JANUARY 28 2025
Case study: Hypermode + MIT
How the Massachusetts Institute of Technology uses graphs & AI to enable collaborative polymer research at scale
In the field of polymer research, structuring and sharing data presents a number of unique technical challenges. The CRIPT platform - powered by Hypermode's Dgraph - helps researchers across academia and industry collaborate on polymer research at a speed and scale never before imagined.
About the Project
The Massachusetts Institute of Technology (MIT) is home to a large portfolio of research projects and consortia. One such project - funded in part by the National Science Foundation (NSF) - is the Community Resource for Innovation in Polymer Technology or CRIPT.
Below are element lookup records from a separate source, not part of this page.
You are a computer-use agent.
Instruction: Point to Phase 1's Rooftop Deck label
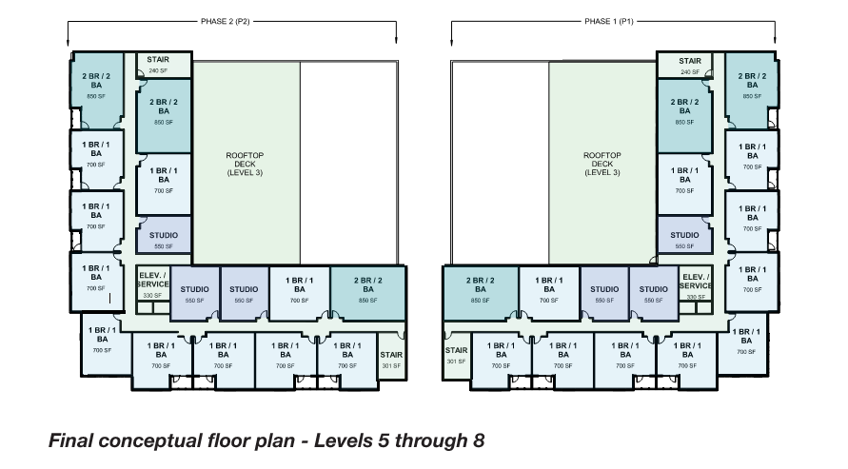601,164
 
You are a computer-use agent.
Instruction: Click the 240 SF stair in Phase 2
158,65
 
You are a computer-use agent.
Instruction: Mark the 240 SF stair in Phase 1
690,65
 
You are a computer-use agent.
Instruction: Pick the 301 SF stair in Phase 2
390,355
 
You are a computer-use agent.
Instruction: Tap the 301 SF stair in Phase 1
457,355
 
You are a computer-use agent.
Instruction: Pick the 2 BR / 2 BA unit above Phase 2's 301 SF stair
367,290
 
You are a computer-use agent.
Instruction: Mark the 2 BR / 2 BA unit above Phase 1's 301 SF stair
481,290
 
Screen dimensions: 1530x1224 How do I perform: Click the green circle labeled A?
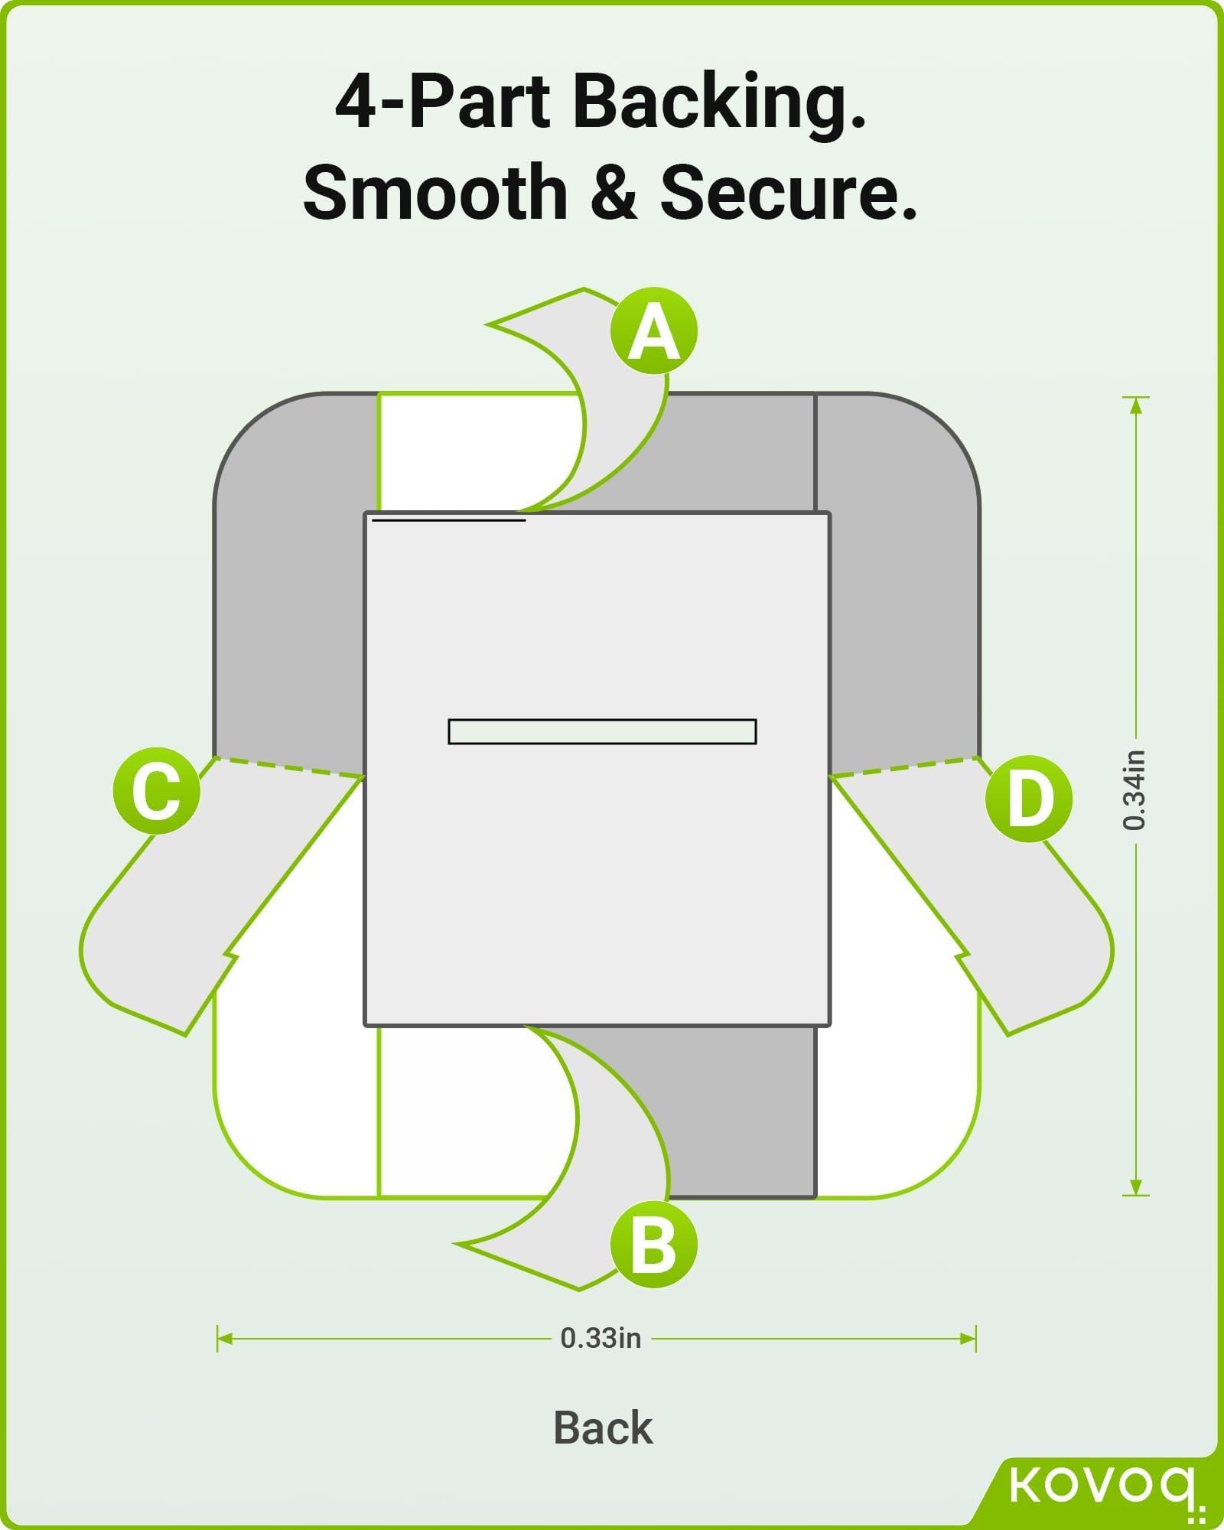click(x=654, y=331)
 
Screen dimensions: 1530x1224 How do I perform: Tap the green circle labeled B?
click(x=654, y=1245)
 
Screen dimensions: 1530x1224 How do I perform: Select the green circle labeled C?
click(x=156, y=791)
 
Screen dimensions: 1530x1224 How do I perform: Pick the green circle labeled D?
click(x=1028, y=799)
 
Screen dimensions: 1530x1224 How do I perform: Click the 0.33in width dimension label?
click(x=601, y=1338)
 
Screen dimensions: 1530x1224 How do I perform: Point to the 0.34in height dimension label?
click(x=1135, y=790)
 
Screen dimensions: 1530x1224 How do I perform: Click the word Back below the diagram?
click(x=603, y=1427)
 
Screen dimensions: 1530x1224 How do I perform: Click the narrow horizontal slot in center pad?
click(x=602, y=731)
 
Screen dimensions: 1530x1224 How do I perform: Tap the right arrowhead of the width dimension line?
click(x=968, y=1339)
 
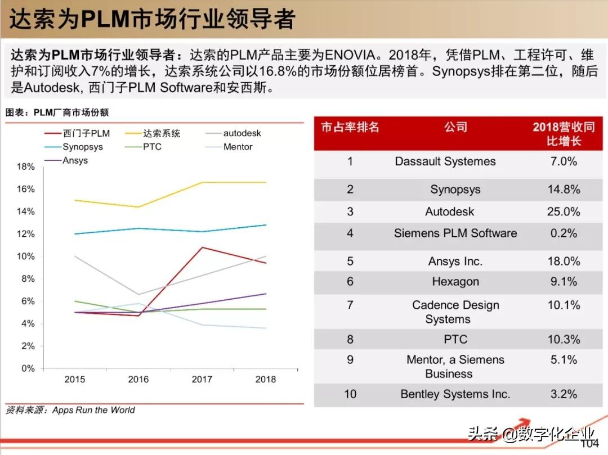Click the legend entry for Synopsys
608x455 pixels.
pyautogui.click(x=82, y=147)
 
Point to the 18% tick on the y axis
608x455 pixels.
pyautogui.click(x=26, y=166)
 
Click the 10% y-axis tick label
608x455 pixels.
pyautogui.click(x=26, y=256)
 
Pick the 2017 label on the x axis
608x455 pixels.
pyautogui.click(x=202, y=380)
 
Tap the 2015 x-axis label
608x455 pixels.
pyautogui.click(x=75, y=380)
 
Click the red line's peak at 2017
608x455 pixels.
pyautogui.click(x=202, y=247)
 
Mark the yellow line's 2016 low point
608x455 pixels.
pyautogui.click(x=138, y=207)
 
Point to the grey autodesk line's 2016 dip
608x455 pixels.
pyautogui.click(x=138, y=294)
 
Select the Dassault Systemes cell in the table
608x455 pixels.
pyautogui.click(x=445, y=161)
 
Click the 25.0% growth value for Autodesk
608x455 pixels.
pyautogui.click(x=564, y=212)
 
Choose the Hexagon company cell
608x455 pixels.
pyautogui.click(x=455, y=282)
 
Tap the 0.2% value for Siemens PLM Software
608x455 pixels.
pyautogui.click(x=564, y=233)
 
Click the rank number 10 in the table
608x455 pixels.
pyautogui.click(x=350, y=394)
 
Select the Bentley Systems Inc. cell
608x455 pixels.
pyautogui.click(x=455, y=394)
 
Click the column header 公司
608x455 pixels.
pyautogui.click(x=455, y=127)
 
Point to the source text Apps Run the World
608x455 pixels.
pyautogui.click(x=93, y=410)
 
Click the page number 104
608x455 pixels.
pyautogui.click(x=589, y=444)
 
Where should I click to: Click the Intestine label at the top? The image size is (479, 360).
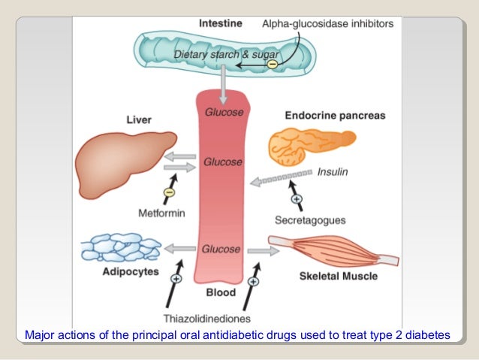click(x=220, y=23)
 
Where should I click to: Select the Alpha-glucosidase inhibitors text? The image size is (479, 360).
click(x=327, y=24)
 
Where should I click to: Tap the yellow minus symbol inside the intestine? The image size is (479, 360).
click(x=272, y=65)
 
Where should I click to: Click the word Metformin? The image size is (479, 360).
click(x=161, y=213)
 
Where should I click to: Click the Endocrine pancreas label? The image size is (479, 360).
click(x=335, y=116)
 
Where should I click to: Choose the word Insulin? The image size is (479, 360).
click(x=332, y=171)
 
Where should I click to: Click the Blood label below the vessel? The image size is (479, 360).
click(x=220, y=292)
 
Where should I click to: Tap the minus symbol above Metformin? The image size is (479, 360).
click(x=168, y=192)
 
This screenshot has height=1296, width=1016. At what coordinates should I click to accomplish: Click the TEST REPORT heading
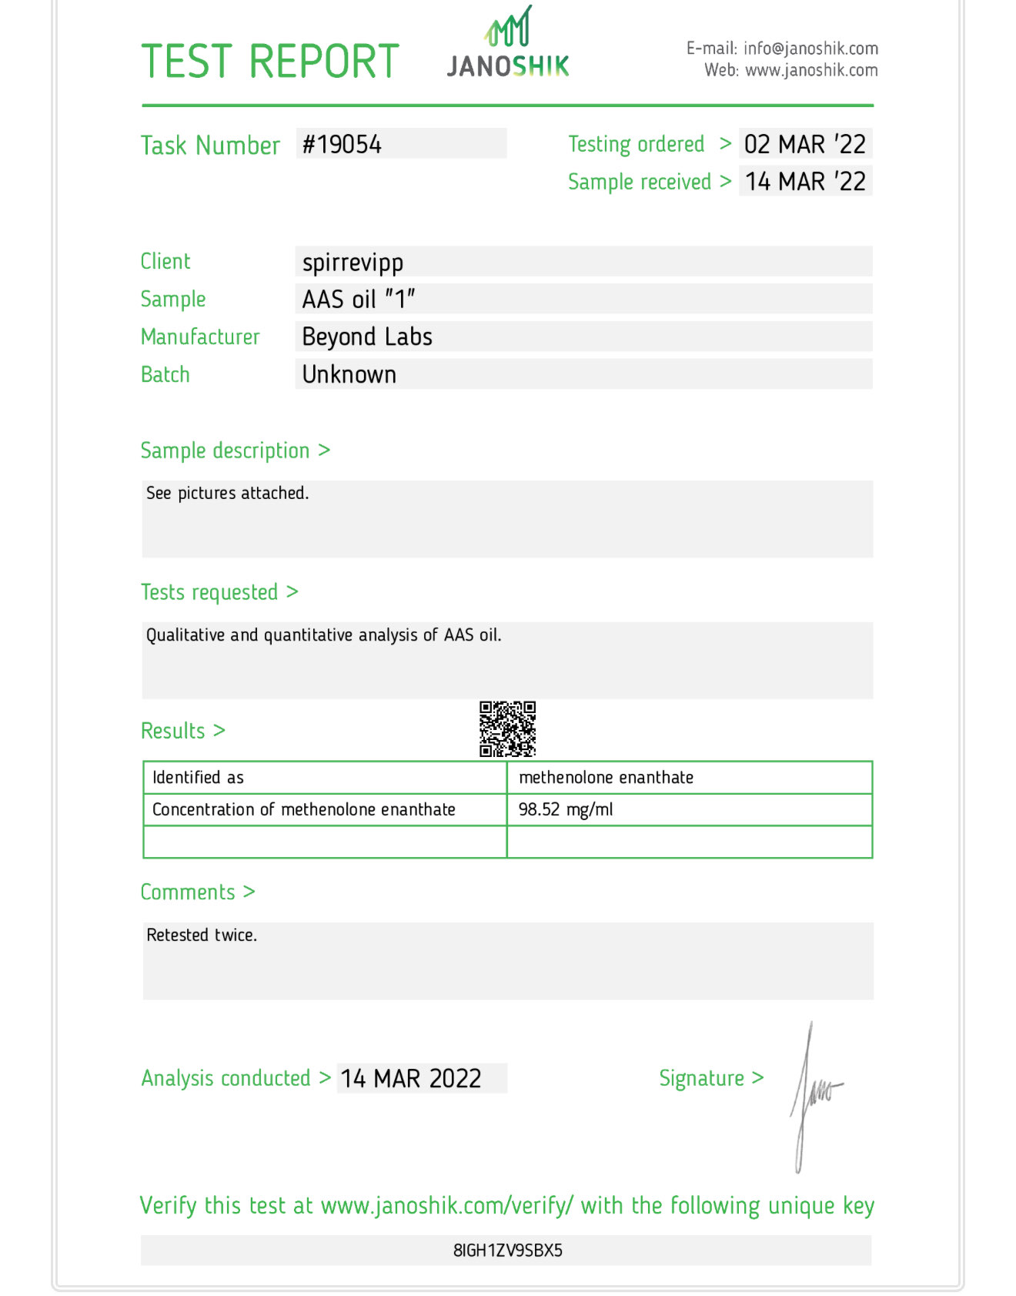click(270, 62)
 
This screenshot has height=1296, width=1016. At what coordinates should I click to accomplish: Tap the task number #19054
click(343, 144)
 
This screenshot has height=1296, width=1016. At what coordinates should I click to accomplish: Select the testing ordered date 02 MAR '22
click(804, 144)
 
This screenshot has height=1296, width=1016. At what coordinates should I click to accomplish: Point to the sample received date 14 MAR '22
click(804, 182)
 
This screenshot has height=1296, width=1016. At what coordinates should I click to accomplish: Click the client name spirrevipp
click(353, 263)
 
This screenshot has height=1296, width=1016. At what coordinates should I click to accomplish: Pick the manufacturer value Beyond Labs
click(367, 337)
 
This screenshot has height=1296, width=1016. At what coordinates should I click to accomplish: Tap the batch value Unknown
click(349, 374)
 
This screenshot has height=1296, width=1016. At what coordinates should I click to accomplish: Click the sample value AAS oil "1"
click(358, 299)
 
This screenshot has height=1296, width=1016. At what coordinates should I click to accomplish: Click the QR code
click(507, 728)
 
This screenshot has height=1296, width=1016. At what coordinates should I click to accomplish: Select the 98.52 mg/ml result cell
click(566, 809)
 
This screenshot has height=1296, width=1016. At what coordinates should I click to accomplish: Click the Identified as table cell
click(199, 778)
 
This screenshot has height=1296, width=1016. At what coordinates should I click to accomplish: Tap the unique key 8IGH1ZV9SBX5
click(508, 1250)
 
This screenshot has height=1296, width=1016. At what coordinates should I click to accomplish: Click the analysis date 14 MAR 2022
click(411, 1078)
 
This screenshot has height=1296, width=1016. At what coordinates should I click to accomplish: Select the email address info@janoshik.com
click(810, 49)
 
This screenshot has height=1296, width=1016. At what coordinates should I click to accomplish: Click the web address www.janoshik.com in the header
click(811, 70)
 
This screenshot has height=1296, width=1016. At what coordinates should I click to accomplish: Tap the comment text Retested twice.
click(202, 935)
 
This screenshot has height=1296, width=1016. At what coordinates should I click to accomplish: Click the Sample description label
click(225, 450)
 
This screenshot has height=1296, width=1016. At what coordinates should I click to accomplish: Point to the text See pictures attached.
click(227, 493)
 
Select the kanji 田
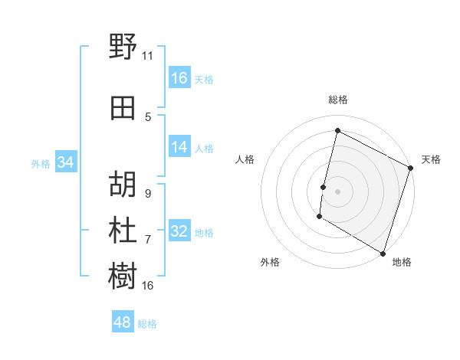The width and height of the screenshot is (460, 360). pyautogui.click(x=123, y=108)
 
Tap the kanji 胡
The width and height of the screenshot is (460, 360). pyautogui.click(x=123, y=183)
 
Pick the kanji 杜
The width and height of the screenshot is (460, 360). pyautogui.click(x=123, y=229)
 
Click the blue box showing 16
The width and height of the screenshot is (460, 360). pyautogui.click(x=179, y=77)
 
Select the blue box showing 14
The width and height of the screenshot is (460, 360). pyautogui.click(x=179, y=147)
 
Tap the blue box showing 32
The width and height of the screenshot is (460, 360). pyautogui.click(x=179, y=231)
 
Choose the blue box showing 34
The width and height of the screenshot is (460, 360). pyautogui.click(x=66, y=162)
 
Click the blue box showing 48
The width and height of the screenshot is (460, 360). pyautogui.click(x=123, y=322)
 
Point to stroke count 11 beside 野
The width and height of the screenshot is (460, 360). pyautogui.click(x=147, y=56)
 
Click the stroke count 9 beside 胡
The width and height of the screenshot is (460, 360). pyautogui.click(x=148, y=194)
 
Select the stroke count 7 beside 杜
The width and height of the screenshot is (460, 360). pyautogui.click(x=148, y=240)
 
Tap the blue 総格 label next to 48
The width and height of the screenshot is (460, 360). pyautogui.click(x=147, y=324)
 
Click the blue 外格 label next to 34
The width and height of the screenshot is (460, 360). pyautogui.click(x=41, y=163)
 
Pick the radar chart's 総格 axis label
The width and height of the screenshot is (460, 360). pyautogui.click(x=337, y=100)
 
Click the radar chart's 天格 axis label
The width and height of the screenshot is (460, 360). pyautogui.click(x=431, y=159)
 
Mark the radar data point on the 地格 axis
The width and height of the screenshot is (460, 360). pyautogui.click(x=382, y=253)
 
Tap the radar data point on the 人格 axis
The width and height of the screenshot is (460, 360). pyautogui.click(x=324, y=187)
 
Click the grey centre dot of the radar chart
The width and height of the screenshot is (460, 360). pyautogui.click(x=337, y=191)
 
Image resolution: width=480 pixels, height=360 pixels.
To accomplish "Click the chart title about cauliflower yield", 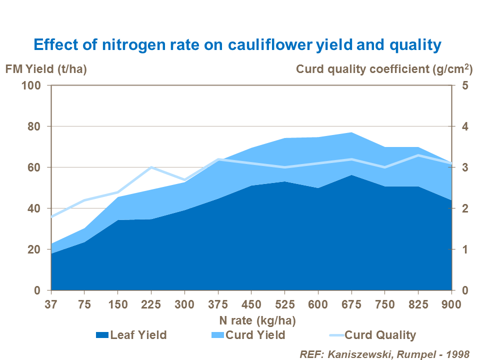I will pos(237,45).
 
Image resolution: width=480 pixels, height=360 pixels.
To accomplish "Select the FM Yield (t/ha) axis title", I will pos(46,70).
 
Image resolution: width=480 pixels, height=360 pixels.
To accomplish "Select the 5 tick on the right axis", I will pos(464,86).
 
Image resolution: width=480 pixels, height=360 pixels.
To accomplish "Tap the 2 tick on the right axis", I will pos(464,208).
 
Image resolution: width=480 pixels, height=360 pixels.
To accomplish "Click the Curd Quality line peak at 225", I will pos(151,168).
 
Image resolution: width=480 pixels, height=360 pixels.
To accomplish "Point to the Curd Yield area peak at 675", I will pos(351,132).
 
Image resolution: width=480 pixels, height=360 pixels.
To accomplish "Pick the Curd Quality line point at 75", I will pos(84,200).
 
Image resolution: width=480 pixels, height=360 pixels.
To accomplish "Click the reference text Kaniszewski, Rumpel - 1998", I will pos(384,354).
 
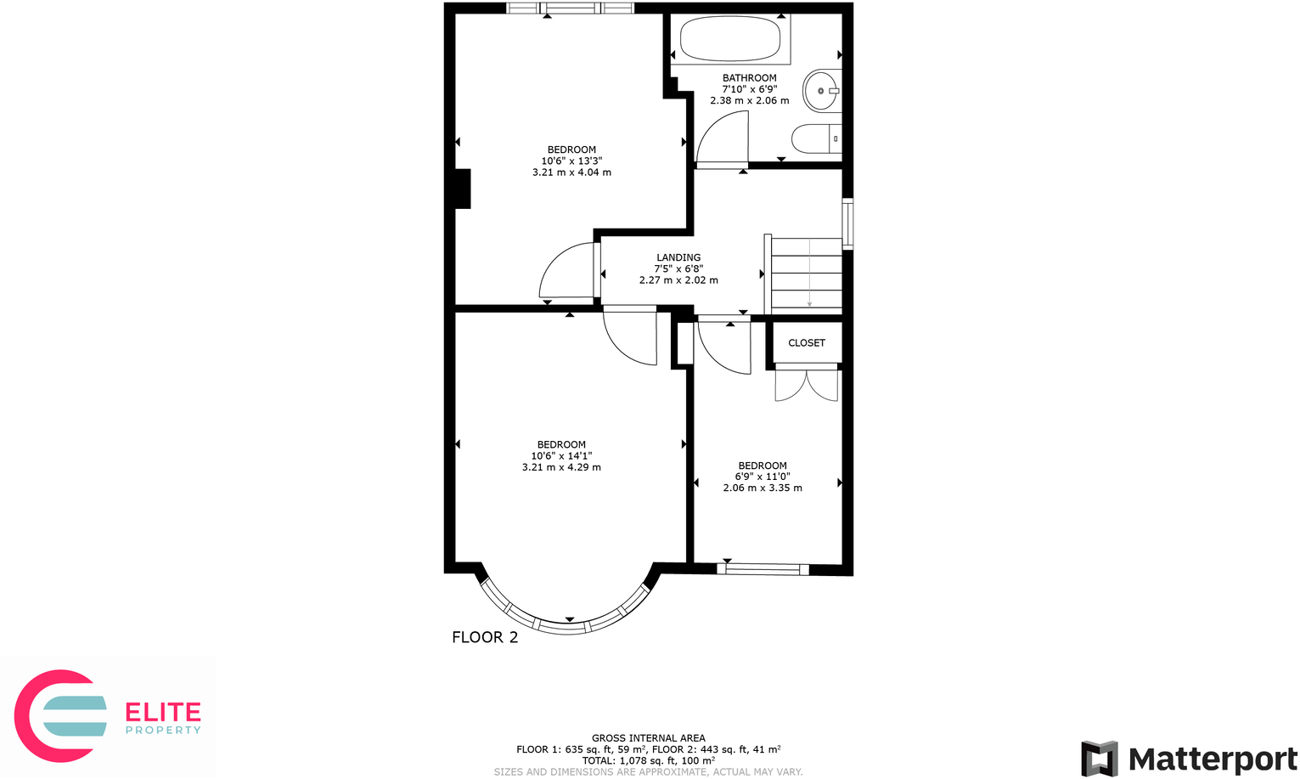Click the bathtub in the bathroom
[x=730, y=39]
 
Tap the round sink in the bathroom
[x=821, y=90]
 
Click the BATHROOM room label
[x=749, y=78]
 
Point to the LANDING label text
[x=678, y=257]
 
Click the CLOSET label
[x=806, y=343]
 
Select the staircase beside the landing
[x=806, y=274]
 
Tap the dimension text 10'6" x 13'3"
[x=571, y=161]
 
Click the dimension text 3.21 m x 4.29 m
[x=561, y=467]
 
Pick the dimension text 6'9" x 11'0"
[x=762, y=477]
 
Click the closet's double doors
[x=806, y=382]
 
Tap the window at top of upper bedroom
[x=570, y=8]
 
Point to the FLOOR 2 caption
[x=484, y=637]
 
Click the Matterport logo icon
[x=1099, y=758]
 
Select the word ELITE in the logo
[x=163, y=712]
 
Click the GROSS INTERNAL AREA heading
[x=648, y=738]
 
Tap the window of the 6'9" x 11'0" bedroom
[x=763, y=569]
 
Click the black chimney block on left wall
[x=462, y=189]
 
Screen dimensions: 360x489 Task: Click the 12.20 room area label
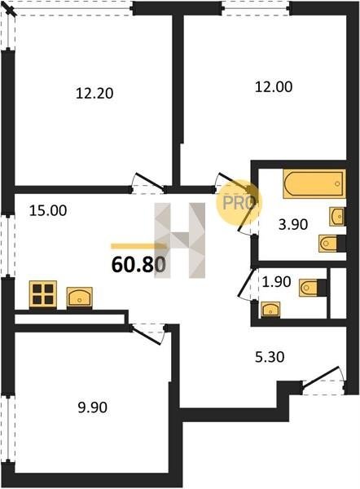point(94,93)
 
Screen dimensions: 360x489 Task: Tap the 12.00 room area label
point(274,86)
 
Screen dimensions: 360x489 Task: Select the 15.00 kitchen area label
point(48,210)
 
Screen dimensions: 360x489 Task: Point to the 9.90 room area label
point(93,408)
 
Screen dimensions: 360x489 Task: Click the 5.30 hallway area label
point(270,357)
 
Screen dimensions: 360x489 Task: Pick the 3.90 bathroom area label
point(293,224)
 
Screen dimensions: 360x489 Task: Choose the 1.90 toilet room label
point(276,282)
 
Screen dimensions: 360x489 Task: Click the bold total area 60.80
point(138,265)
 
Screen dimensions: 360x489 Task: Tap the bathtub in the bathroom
point(314,183)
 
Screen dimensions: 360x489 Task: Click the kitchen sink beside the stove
point(80,297)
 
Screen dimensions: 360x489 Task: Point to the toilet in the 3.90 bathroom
point(332,243)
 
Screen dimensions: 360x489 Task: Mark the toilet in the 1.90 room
point(313,288)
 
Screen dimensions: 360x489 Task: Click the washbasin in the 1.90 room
point(270,310)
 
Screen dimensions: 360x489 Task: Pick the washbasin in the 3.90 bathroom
point(337,217)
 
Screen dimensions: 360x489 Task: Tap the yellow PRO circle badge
point(239,203)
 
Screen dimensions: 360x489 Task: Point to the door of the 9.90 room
point(147,334)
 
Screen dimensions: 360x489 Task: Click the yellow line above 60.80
point(138,246)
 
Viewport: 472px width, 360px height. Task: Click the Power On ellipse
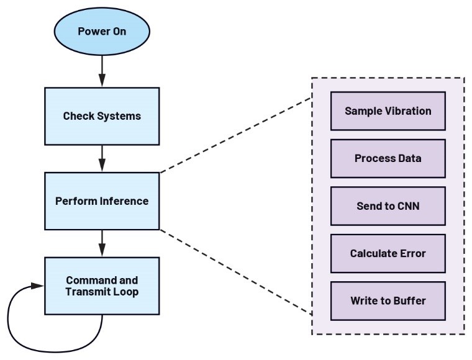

Within the field of chemistry, polymers are a type of large, complex molecule that present unique challenges when it comes to communicating their size, structure, and interactions, especially in the form of research data. CRIPT is an ecosystem of tools for polymer scientists to capture and share their data with colleagues at both academic institutions and commercial companies.
As they end the third year of the project in 2024, CRIPT is preparing to spin off from MIT and become their own entity.
The Challenge
One of the biggest difficulties facing polymer researchers is the ability to capture, share, and access each others' data.
Different labs and research teams all use different tools to capture and process their own data, making collaboration difficult, even among the same organizations - let alone replicating the experiments of other labs or innovating on existing material data.
For example, if an enterprise like Dow or BASF is collaborating with an academic institution on a specific piece of polymer research, the industrial and academic labs often struggle to understand the structure of each other's data. While Electronic Lab Notebooks (ELNs) have helped industry-academic collaborations in other fields of chemistry, ELNs often don't work well - or at all - for the size and complexity of polymer molecules.
Then, once research results do get published, polymer scientists can find it difficult to structure and share their findings data in an efficient manner.
“We have a lot of institutions who are just trying to structure their data prior to publication,” said Ardiana Osmani, the Project Manager for CRIPT.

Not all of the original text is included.